Pendant son règne Napoléon a affronté des généraux et des hommes d’État dont les noms remplissent les pages de l’histoire. On peut notamment penser au duc de Wellington, au tsar Alexandre 1er ou à l’empereur François 1er d’Autriche. C’est principalement par la force des armes que l’empereur des Français est parvenu à bâtir son empire et sa réputation. Le militaire et théoricien prussien Carl von Clausewitz ne le considérait-il pas comme étant un dieu de la guerre?
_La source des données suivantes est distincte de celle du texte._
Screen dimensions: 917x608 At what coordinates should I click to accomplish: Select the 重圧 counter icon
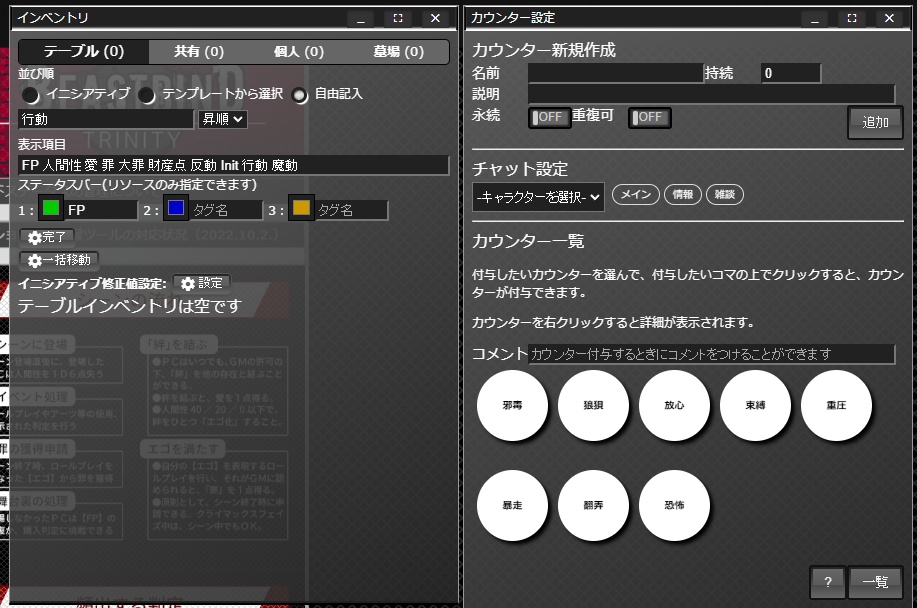tap(836, 405)
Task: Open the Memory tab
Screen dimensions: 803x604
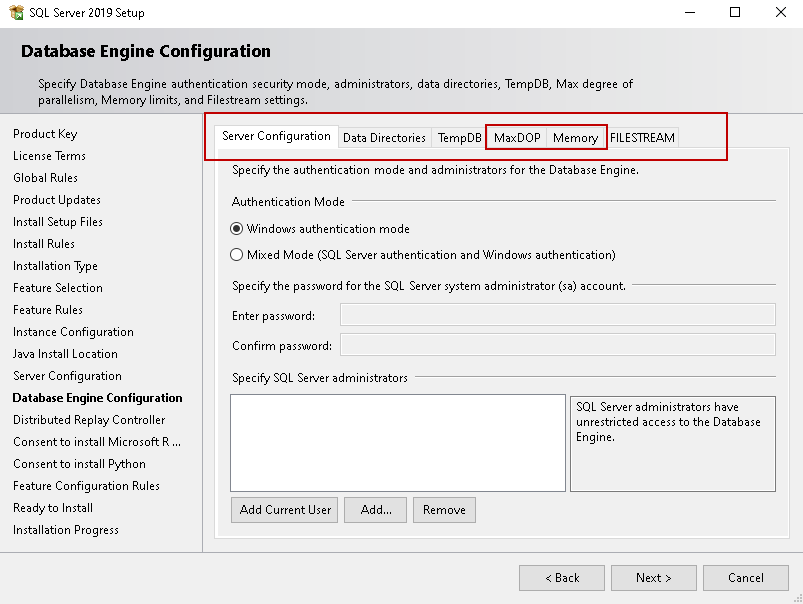Action: point(575,138)
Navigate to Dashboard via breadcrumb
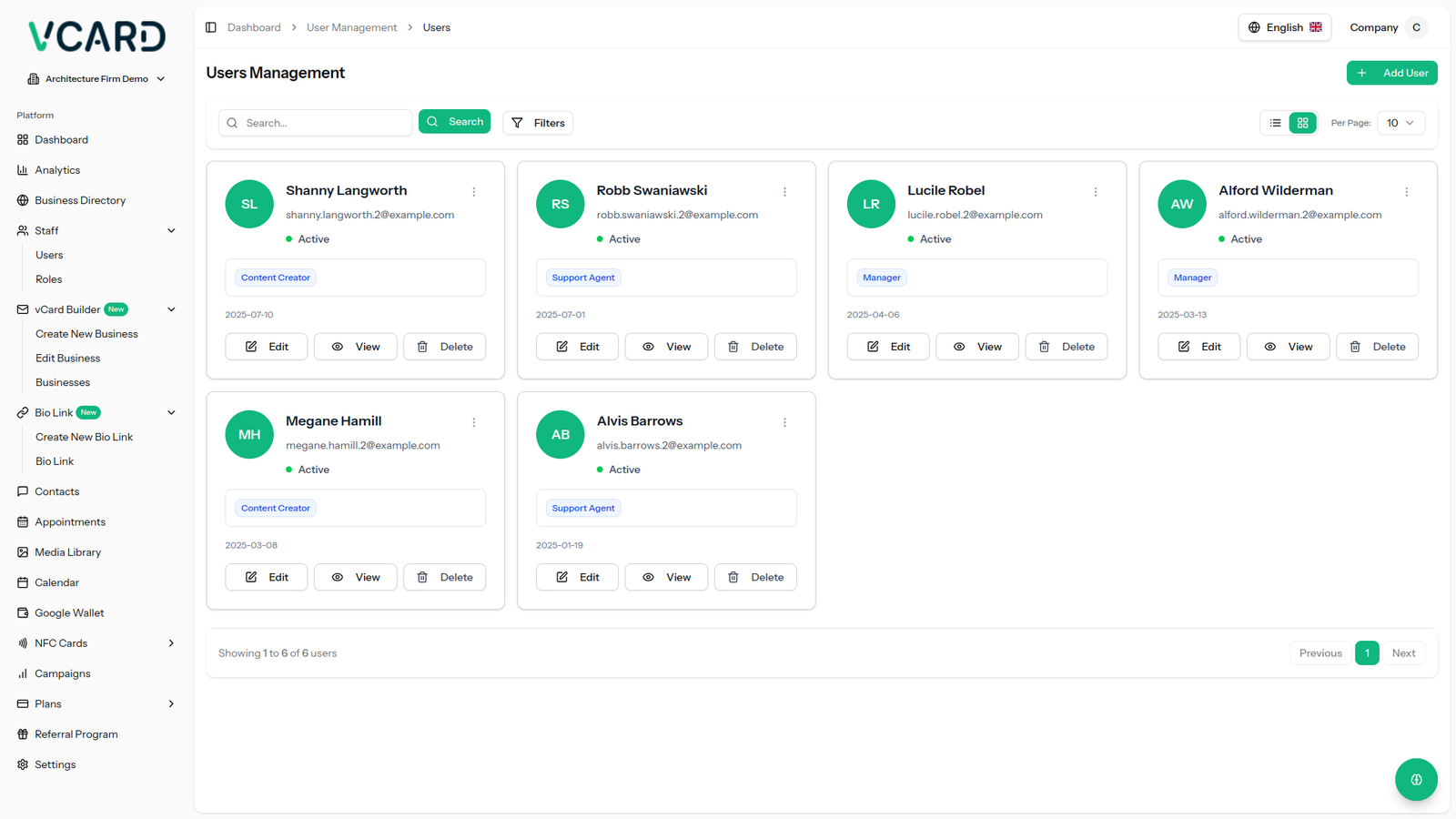 pyautogui.click(x=254, y=27)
Il est cependant une autre figure directement liée avec le ciel face à laquelle Napoléon n’est jamais parvenu à avoir le dessus. Je parle ici du pape Pie VII. Je n’évoque pratiquement jamais les figures ou les sujets d’ordre religieux sur ce blogue. Pourquoi faire exception aujourd’hui? Tout d’abord parce que Barnaba Chiaramonti était un moine bénédictin – un ordre pour lequel j’ai toujours nourri une profonde admiration. Il y a aussi le fait que je me suis toujours beaucoup intéressé aux figures qui se sont élevées, d’une manière ou d’une autre, contre Napoléon.

J’étais donc impatient de plonger dans la biographie que lui consacre l’historien Jean-Marc Ticchi et que les Éditions Perrin ont récemment publiée. Quel ne fut pas mon plaisir de découvrir un personnage aux antipodes des caricatures sur lesquelles reposait jusqu’alors mon appréciation de Pie VII. Personnage « qui s’est montré un ami véritable de dame Pauvreté » et très généreux, celui qui a pris le nom de dom Gregorio en entrant au monastère « […] est traité sans guère d’égards par des confrères qui le logent à côté d’un fourneau rendant sa cellule invivable en été… » Ce détachement des biens et du confort terrestres lui seront plus qu’utiles dans la passe d’armes qui l’opposera à Napoléon quelques années plus tard.